Work to complete:
All the data should be transcribed exactly, with every line kept.

*** Opening of Provided data ***

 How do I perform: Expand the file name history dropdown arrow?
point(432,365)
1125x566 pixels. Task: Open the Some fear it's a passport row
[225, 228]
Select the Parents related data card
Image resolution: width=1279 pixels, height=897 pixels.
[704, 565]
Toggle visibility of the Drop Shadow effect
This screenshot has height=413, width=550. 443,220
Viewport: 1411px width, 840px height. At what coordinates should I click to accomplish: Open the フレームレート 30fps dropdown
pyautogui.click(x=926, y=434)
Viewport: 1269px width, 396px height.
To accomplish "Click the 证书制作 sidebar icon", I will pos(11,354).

*** Close of Provided data ***

Response:
 How do I perform: Expand the file name history dropdown arrow?
point(432,365)
1125x566 pixels. Task: Open the Some fear it's a passport row
[225, 228]
Select the Parents related data card
Image resolution: width=1279 pixels, height=897 pixels.
[704, 565]
Toggle visibility of the Drop Shadow effect
This screenshot has height=413, width=550. 443,220
Viewport: 1411px width, 840px height. At what coordinates should I click to accomplish: Open the フレームレート 30fps dropdown
pyautogui.click(x=926, y=434)
Viewport: 1269px width, 396px height.
To accomplish "Click the 证书制作 sidebar icon", I will pos(11,354).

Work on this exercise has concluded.